▶ What you have to do
Copy the lines below word for word, with no changes.

Entries from a dataset
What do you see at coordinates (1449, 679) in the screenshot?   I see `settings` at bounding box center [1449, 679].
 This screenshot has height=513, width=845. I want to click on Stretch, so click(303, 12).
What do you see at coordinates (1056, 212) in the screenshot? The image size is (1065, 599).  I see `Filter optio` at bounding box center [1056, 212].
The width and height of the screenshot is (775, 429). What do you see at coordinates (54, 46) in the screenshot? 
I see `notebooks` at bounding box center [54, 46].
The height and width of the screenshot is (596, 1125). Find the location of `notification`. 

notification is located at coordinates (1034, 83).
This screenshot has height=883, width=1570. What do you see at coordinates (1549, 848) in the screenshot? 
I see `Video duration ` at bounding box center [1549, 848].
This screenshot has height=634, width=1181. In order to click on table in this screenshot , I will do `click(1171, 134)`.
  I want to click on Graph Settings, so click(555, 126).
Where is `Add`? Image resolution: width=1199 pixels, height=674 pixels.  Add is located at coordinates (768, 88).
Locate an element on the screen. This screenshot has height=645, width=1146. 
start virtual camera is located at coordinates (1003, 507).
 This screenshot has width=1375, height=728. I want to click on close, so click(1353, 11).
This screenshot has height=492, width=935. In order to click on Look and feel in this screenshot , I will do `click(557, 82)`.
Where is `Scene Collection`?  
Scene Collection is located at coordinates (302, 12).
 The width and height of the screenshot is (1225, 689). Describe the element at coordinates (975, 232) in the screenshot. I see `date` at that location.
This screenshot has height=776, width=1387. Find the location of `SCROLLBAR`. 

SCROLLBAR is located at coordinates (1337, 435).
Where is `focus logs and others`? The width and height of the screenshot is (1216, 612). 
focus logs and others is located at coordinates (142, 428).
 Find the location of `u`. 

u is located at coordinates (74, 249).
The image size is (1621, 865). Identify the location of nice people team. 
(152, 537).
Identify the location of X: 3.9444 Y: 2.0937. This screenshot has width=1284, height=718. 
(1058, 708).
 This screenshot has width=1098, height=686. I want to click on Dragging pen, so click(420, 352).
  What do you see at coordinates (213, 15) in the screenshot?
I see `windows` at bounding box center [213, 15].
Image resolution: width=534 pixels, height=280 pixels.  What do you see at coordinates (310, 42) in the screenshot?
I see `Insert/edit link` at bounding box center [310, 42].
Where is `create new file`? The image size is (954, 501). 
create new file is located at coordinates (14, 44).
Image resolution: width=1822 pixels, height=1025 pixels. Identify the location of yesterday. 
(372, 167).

▶ Exercise output
What do you see at coordinates (1449, 679) in the screenshot?   I see `settings` at bounding box center [1449, 679].
 This screenshot has height=513, width=845. I want to click on Stretch, so click(303, 12).
What do you see at coordinates (1056, 212) in the screenshot? The image size is (1065, 599).  I see `Filter optio` at bounding box center [1056, 212].
The width and height of the screenshot is (775, 429). What do you see at coordinates (54, 46) in the screenshot? 
I see `notebooks` at bounding box center [54, 46].
The height and width of the screenshot is (596, 1125). Find the location of `notification`. 

notification is located at coordinates (1034, 83).
This screenshot has height=883, width=1570. What do you see at coordinates (1549, 848) in the screenshot? 
I see `Video duration ` at bounding box center [1549, 848].
This screenshot has height=634, width=1181. In order to click on table in this screenshot , I will do `click(1171, 134)`.
  I want to click on Graph Settings, so click(555, 126).
Where is `Add`? Image resolution: width=1199 pixels, height=674 pixels.  Add is located at coordinates (768, 88).
Locate an element on the screen. This screenshot has height=645, width=1146. 
start virtual camera is located at coordinates (1003, 507).
 This screenshot has width=1375, height=728. I want to click on close, so click(1353, 11).
This screenshot has height=492, width=935. In order to click on Look and feel in this screenshot , I will do `click(557, 82)`.
Where is `Scene Collection`?  
Scene Collection is located at coordinates (302, 12).
 The width and height of the screenshot is (1225, 689). Describe the element at coordinates (975, 232) in the screenshot. I see `date` at that location.
This screenshot has height=776, width=1387. Find the location of `SCROLLBAR`. 

SCROLLBAR is located at coordinates (1337, 435).
Where is `focus logs and others`? The width and height of the screenshot is (1216, 612). 
focus logs and others is located at coordinates (142, 428).
 Find the location of `u`. 

u is located at coordinates (74, 249).
The image size is (1621, 865). Identify the location of nice people team. 
(152, 537).
Identify the location of X: 3.9444 Y: 2.0937. This screenshot has width=1284, height=718. 
(1058, 708).
 This screenshot has width=1098, height=686. I want to click on Dragging pen, so click(420, 352).
  What do you see at coordinates (213, 15) in the screenshot?
I see `windows` at bounding box center [213, 15].
Image resolution: width=534 pixels, height=280 pixels.  What do you see at coordinates (310, 42) in the screenshot?
I see `Insert/edit link` at bounding box center [310, 42].
Where is `create new file`? The image size is (954, 501). 
create new file is located at coordinates (14, 44).
Image resolution: width=1822 pixels, height=1025 pixels. Identify the location of yesterday. 
(372, 167).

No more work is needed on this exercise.